▸ **Work item**
Your answer must consist of exactly the lines below, starting with the line with "You are a GUI" and going on through the line with "Given: Click the raised hand warning icon", and nothing else.

+===+

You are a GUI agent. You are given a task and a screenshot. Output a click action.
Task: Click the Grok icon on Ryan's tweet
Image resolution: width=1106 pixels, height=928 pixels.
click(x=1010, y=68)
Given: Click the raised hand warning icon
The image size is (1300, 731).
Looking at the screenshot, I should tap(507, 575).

+===+

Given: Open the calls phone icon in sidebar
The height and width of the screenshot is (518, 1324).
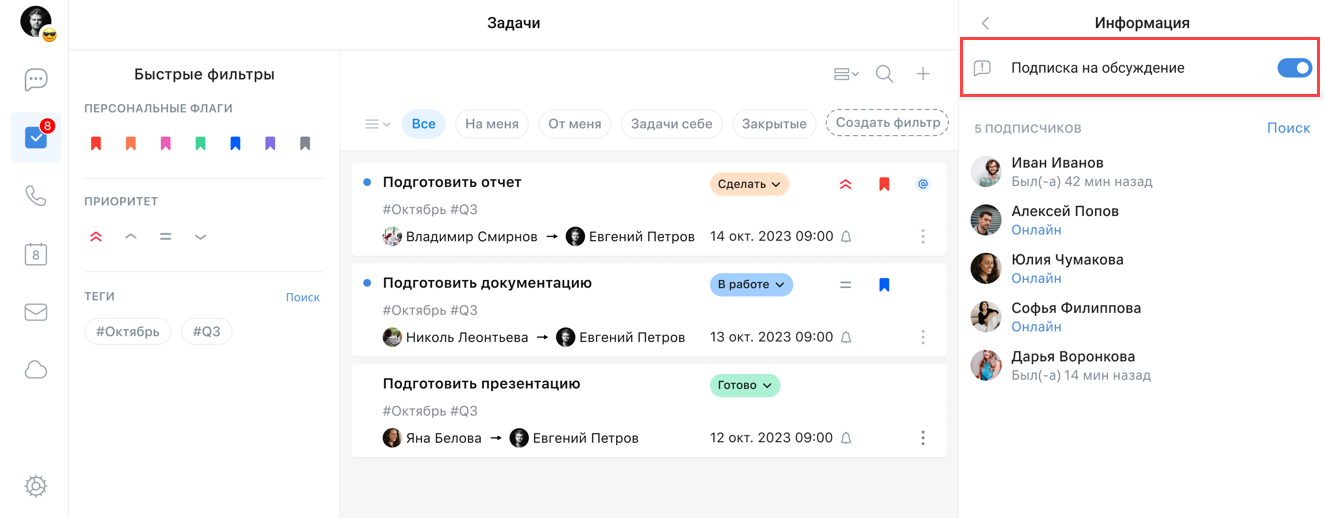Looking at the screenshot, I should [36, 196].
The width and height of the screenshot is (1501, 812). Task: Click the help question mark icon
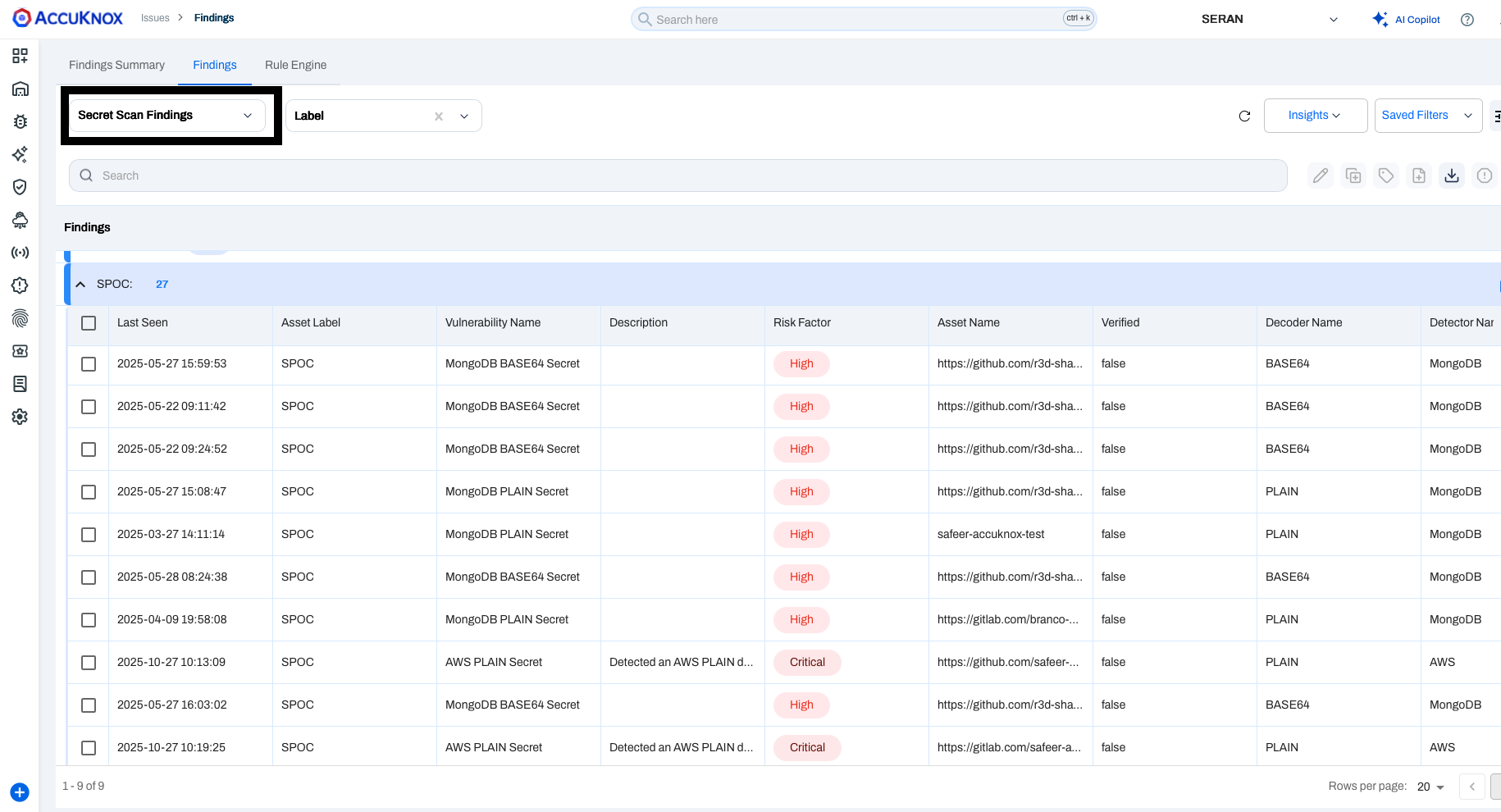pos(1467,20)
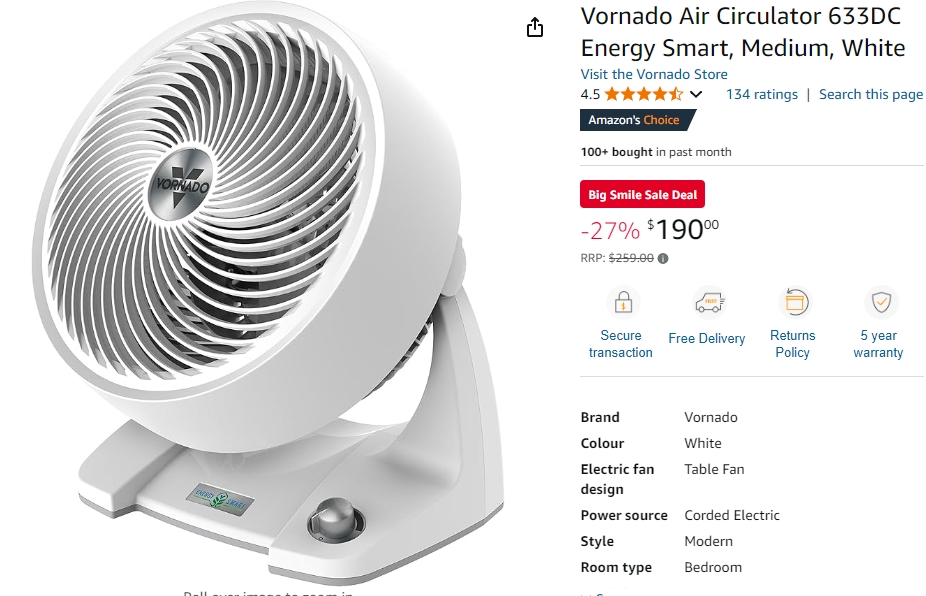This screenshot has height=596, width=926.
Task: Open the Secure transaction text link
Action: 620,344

+===+

▸ **Answer space**
You are a GUI agent. You are given a task and a screenshot. Output a click action.
Task: Click the Grok icon on Ryan's tweet
Image resolution: width=1106 pixels, height=928 pixels.
click(x=1010, y=68)
Given: Click the raised hand warning icon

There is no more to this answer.